В августовскую звездную ночь, на первом выступе Чертова пальца, на том самом месте, где однажды нашли молодую искалеченную татарку, «светлейшая» встречается с Мировичем. Тропинка узка, и немудрено, что «светлейшая» должна взять руку Мировича, и нет ничего странного в том, что, дойдя до поворота, «светлейшая» спрашивает Мировича, пробовал ли он взобраться на верхушку Чертова пальца, как и не странно, что они долго, долго сидят потом вместе, оба молчат, оба прислушиваются, как море зовет, как изредка, скатываясь вниз, грохочут камни и эхо вторит им многозвучно. И оба сразу встают и так же молча идут к дому; еще горит синий огонек звездочета: значит, ночь еще не кончилась, значит, спят еще все — и люди, и рыбы, и птицы.
Потом встреча вторая, снова невольная, за нею третья, опять случайная, а уже четвертая — преднамеренная. Но и при шестой встрече, и при седьмой все молчит «светлейшая», только изредка говорит об Андрюшке, о крике орлином, вдруг послышавшемся, только изредка просит Мировича рассказать о людях, о землях.
И напрасно поэт, грея вино, допытывается у Мировича: тот ничем не может поделиться.
— Почему она очутилась здесь? Откуда она: из Москвы, из Петербурга?
Мирович молчит.
— А где ее родина? Уехать собирается?
Мирович все пьет, пьет и не отвечает.
— Мирович… — срывается поэт. — У вас гнуснейшая фамилия… Так удобно сказать вам: Мирович, вы… вы…
А минуты две спустя Мирович гладит скуфейку, подталкивает поэта к постели и говорит отрывисто, но мягко:
— Чудак… я ничего не знаю… Вы больше моего знаете: вы в мангалку верите. И не надо знать. Так лучше. И мне, и вам. Бросьте, успокойтесь. Надо удирать отсюда.

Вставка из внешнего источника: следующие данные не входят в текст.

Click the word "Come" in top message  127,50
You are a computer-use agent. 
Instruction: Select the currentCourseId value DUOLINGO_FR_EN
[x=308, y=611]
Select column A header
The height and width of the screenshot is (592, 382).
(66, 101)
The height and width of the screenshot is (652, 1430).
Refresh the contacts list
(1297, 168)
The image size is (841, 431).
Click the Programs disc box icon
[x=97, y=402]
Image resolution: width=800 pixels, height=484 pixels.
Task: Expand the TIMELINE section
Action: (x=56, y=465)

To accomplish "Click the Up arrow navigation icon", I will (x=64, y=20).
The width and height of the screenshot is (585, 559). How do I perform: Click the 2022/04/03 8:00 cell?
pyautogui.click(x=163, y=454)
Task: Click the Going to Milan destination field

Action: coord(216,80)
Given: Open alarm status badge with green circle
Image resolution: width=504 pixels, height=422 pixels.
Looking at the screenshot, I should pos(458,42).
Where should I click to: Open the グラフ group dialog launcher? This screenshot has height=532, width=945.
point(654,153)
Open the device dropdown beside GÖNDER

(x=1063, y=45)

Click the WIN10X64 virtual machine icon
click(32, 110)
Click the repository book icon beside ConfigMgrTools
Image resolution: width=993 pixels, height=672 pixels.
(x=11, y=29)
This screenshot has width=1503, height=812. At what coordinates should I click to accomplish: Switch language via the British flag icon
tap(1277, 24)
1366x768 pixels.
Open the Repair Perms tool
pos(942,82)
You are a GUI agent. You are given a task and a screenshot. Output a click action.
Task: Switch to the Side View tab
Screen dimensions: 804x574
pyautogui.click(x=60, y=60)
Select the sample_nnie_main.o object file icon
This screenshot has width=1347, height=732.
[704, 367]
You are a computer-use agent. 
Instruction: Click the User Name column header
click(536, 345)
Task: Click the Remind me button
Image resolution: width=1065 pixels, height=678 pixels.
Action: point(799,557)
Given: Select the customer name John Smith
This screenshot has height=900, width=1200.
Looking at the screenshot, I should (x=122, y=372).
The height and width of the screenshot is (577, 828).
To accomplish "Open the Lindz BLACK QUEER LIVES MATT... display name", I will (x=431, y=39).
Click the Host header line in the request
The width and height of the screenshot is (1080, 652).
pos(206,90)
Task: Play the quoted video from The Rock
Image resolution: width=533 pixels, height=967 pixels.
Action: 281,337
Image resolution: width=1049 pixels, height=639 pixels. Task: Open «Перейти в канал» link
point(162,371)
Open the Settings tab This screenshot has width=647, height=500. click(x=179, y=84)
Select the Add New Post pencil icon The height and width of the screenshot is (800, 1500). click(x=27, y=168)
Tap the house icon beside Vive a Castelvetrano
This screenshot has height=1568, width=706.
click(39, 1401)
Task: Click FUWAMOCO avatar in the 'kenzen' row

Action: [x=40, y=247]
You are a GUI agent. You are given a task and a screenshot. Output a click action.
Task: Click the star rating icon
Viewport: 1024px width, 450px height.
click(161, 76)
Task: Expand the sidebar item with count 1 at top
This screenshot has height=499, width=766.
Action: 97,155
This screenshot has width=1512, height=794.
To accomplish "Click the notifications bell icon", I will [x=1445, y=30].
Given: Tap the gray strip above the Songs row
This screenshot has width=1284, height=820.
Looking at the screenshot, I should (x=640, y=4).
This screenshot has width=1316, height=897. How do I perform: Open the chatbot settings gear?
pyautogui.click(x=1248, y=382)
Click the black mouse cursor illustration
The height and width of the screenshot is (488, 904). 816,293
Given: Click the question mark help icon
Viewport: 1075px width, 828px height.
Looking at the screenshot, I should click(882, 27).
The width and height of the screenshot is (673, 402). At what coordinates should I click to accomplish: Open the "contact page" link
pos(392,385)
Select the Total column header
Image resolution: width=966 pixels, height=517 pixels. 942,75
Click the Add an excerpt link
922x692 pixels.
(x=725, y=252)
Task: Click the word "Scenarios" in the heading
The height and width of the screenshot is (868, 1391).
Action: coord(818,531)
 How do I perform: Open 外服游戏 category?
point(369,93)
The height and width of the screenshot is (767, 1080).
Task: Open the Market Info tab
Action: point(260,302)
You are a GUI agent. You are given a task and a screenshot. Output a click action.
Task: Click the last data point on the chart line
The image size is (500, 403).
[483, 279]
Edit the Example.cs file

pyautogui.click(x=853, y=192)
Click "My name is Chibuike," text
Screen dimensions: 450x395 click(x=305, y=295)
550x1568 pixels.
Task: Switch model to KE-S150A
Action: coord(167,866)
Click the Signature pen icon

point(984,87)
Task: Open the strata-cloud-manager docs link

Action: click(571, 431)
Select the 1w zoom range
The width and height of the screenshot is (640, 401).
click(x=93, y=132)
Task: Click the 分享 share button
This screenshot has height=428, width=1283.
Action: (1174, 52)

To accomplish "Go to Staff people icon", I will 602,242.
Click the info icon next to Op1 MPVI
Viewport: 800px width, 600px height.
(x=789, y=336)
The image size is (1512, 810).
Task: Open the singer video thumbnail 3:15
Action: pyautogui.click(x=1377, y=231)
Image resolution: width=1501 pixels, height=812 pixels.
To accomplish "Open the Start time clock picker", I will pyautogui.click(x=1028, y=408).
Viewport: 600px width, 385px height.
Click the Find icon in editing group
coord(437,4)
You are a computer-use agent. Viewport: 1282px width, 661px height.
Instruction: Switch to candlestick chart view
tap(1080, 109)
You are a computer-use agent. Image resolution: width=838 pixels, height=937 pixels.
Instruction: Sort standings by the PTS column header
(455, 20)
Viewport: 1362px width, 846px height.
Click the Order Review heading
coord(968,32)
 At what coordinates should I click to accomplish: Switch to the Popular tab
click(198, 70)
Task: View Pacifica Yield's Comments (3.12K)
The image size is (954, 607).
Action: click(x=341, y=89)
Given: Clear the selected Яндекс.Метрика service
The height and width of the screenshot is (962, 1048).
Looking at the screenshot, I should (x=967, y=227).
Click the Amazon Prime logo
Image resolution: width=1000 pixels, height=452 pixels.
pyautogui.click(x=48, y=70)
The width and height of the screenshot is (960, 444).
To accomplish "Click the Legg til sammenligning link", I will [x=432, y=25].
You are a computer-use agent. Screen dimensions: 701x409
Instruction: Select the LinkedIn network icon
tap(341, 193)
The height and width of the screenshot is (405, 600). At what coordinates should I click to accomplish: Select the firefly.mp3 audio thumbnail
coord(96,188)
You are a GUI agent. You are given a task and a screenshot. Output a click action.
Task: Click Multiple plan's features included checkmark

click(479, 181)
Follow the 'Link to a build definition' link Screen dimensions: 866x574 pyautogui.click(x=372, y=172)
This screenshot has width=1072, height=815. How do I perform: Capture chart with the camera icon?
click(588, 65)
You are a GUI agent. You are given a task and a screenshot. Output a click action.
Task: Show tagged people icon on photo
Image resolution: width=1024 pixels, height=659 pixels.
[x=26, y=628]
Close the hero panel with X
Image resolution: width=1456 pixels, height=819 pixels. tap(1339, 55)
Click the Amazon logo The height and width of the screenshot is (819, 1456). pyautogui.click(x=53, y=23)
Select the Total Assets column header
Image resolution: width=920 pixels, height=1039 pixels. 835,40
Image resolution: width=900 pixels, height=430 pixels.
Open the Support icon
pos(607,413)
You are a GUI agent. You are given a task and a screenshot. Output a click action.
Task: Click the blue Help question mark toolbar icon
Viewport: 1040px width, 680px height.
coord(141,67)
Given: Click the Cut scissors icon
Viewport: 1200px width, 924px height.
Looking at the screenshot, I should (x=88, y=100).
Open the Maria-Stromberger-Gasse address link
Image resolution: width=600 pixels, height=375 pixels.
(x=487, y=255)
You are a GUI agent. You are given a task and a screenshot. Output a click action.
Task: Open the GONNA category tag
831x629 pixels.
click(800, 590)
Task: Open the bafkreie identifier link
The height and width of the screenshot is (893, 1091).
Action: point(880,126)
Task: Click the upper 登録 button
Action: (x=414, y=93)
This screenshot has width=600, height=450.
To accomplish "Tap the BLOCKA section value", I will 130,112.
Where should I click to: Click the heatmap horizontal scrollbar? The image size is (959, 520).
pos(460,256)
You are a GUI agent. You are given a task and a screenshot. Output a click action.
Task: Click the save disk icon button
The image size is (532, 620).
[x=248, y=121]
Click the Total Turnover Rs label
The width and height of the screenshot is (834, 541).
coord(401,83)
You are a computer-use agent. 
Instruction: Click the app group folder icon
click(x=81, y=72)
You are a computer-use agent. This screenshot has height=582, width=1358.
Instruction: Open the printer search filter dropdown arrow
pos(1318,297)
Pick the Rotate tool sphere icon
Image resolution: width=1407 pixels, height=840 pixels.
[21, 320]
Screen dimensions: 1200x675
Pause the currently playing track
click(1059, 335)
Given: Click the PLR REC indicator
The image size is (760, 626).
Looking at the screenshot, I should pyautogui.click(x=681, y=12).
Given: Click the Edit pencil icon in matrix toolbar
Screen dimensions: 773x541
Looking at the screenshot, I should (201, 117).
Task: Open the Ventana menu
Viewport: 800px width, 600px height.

Хоть с дья…
— Дайте мне маленького чертика, и я забуду о «светлейшей»! — задыхаясь, кричит поэт и в цветную подушку прячет жадные, пересохшие, вожделеющие губы.
А утром в саду Пататуева появляется новый жилец, внезапно, точно с горы свалился, не приехавший в экипаже, но, по-видимому, и пешком не пришедший: на нем ни пылинки, узкие лакированные туфли без единого пятнышка, продольная складка на брюках словно только что из-под утюга, перчатки без морщин, и белый тугой пластрон рубашки безупречно свеж. Комнату он получает вне очереди, хотя оставлена она для екатеринославского богача, в обед ему первому подносят, цветок для петлицы он срывает на глазах самого Пататуева, о чем никто из старых жильцов и мечтать не смеет.
А к ужину он уже знаком со всеми: с вице-губернатором он находит общих знакомых, певице напоминает о ее дебюте у Зимина, а поэту расхваливает его первую книжку стихов и даже два-три стихотворения знает наизусть.